> _What to do_:
Copy out exactly the lines below that run from the one holding "Task: Go to previous results page arrow" to the one holding "The height and width of the screenshot is (209, 332).", keeping both of those lines and no others.

> _Provided records_:
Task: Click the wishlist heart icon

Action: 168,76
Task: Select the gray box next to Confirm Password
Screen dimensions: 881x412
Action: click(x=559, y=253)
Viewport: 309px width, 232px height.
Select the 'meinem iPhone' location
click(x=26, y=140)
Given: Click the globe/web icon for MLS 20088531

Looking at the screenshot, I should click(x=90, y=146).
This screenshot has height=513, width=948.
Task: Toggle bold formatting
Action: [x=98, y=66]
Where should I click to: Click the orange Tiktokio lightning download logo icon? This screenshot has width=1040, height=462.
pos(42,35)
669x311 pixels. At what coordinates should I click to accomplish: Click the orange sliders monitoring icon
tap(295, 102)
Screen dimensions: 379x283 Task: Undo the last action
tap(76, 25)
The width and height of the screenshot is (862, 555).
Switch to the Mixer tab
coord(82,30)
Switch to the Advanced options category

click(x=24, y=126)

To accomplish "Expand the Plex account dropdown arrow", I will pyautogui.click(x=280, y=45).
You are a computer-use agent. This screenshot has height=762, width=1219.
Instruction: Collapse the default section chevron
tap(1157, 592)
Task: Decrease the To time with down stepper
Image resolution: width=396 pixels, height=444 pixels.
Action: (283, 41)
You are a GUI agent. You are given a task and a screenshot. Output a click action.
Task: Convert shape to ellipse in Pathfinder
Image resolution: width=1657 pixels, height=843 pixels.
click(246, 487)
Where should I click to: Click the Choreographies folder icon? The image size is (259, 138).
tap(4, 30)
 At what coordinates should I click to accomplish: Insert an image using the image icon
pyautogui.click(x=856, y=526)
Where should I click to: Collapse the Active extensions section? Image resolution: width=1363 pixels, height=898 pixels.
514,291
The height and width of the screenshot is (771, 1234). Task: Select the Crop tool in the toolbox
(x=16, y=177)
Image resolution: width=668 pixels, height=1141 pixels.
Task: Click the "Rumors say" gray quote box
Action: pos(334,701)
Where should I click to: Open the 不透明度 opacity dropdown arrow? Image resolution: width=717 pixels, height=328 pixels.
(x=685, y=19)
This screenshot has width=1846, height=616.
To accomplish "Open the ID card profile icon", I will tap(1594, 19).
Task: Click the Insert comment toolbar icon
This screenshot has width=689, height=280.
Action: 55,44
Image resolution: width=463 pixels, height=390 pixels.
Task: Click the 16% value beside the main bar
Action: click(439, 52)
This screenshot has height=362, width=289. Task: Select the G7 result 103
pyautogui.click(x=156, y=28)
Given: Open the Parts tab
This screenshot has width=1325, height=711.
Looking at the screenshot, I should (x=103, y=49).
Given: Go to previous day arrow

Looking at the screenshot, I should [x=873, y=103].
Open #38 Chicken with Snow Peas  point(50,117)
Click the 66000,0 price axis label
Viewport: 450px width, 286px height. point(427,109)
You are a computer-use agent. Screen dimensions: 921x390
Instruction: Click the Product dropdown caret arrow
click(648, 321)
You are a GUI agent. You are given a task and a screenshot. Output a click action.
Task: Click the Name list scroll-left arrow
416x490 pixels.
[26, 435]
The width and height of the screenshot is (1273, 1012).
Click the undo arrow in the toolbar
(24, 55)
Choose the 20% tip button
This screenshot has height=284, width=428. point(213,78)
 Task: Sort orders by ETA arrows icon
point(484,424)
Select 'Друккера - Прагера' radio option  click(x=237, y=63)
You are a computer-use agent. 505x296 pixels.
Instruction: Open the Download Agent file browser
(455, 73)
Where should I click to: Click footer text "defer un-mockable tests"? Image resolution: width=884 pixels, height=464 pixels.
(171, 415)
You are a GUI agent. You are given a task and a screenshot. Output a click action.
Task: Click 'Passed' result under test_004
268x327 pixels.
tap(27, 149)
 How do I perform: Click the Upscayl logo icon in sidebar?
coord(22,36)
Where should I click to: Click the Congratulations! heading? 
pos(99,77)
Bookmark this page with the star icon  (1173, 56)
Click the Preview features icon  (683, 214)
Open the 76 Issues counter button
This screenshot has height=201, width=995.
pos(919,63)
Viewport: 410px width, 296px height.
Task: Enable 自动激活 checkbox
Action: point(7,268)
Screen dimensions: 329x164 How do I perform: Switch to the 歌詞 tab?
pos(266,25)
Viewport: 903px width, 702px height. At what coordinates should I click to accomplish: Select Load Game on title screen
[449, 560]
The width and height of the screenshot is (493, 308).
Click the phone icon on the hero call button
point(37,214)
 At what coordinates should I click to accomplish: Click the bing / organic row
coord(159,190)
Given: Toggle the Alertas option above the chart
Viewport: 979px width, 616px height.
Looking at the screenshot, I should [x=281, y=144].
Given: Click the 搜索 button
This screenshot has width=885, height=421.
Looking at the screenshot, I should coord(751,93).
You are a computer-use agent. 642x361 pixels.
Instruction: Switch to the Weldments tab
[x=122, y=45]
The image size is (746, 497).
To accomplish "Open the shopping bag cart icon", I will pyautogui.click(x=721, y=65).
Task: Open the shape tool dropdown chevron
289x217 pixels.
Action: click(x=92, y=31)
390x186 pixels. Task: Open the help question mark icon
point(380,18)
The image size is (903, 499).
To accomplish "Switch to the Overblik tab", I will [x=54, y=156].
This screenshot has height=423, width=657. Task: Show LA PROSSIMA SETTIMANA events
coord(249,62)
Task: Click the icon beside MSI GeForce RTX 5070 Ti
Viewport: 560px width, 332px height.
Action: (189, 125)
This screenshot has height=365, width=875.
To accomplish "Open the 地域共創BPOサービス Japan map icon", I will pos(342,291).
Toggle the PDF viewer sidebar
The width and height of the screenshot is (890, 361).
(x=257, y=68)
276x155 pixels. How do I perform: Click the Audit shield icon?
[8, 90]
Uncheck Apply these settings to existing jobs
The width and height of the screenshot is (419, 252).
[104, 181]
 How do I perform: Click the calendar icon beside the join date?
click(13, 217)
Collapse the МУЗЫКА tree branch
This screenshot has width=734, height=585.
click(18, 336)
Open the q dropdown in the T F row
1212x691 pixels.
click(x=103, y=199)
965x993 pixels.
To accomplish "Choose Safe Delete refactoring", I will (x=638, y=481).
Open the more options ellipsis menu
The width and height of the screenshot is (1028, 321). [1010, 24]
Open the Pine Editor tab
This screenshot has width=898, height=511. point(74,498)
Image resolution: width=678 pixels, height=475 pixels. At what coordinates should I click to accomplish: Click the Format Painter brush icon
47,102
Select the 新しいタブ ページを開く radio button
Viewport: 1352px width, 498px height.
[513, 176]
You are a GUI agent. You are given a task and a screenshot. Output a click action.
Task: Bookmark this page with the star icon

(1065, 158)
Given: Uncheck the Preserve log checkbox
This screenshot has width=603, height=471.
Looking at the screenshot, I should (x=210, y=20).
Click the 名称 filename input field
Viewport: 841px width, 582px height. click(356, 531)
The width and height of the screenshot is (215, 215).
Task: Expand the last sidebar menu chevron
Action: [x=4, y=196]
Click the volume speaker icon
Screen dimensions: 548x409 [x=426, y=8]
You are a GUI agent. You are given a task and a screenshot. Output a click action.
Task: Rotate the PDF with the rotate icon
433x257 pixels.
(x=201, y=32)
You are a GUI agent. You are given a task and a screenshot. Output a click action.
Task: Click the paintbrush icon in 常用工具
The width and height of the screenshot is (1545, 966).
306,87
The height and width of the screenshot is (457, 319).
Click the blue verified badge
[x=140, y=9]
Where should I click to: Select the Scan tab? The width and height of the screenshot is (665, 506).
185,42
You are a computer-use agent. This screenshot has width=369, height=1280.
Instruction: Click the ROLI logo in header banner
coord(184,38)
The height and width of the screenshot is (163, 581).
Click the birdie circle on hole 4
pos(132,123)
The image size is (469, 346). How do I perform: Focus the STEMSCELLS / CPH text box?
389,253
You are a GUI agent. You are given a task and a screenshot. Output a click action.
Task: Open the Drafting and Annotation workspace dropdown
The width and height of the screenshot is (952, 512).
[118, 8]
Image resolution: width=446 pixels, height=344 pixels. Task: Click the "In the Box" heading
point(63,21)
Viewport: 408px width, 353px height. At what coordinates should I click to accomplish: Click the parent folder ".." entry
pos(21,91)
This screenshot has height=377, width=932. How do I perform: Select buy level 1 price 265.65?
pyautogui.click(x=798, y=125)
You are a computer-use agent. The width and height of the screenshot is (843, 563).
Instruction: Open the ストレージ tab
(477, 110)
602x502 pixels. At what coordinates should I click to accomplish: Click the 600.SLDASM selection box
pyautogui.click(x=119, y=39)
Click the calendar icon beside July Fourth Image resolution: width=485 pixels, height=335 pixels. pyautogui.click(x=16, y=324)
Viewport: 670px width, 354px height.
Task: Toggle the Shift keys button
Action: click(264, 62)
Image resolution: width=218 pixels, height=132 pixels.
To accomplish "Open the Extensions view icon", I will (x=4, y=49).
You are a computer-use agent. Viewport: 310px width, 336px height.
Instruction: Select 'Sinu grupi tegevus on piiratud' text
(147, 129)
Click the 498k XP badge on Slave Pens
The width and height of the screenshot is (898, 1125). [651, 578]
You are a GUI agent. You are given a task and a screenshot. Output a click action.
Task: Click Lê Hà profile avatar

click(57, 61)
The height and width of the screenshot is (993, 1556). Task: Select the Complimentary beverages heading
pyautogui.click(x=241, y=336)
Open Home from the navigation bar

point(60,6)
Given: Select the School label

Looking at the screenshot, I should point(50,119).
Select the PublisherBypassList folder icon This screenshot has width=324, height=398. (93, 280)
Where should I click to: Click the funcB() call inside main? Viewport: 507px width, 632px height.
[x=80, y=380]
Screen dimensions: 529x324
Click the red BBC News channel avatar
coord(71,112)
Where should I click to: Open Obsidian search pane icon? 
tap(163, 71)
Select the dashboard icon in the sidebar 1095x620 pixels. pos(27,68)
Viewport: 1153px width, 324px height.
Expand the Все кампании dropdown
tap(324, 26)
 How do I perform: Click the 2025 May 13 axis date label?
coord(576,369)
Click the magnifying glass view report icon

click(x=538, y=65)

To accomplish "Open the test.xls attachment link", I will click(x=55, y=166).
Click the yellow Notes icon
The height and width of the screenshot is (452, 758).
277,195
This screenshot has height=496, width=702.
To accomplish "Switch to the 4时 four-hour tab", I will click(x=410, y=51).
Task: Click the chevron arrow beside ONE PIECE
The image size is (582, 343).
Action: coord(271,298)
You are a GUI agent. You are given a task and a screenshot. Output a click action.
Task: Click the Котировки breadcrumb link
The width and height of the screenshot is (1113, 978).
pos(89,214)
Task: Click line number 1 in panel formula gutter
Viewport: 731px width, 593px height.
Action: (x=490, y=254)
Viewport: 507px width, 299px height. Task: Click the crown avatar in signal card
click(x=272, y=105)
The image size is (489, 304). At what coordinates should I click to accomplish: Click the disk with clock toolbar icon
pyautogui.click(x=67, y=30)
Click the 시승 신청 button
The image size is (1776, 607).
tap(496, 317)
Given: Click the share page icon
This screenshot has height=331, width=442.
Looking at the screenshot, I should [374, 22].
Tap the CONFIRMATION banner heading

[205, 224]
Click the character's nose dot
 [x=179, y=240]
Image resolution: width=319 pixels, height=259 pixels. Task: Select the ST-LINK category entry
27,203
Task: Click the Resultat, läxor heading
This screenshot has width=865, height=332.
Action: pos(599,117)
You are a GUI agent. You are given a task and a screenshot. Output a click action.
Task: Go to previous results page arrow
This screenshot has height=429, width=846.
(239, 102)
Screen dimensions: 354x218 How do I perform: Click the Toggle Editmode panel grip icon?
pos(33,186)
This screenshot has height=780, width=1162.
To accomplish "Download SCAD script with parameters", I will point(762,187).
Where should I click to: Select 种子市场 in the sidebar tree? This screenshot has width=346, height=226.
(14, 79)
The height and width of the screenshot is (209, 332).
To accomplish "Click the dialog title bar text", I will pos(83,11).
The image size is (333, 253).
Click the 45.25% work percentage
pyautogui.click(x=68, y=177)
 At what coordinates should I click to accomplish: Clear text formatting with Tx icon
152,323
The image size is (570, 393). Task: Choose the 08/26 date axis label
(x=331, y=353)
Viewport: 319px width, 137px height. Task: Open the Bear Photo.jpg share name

> _Response box_:
Task: Go to previous results page arrow
This screenshot has height=429, width=846.
(239, 102)
Screen dimensions: 354x218 How do I perform: Click the Toggle Editmode panel grip icon?
pos(33,186)
This screenshot has height=780, width=1162.
To accomplish "Download SCAD script with parameters", I will point(762,187).
Where should I click to: Select 种子市场 in the sidebar tree? This screenshot has width=346, height=226.
(14, 79)
The height and width of the screenshot is (209, 332).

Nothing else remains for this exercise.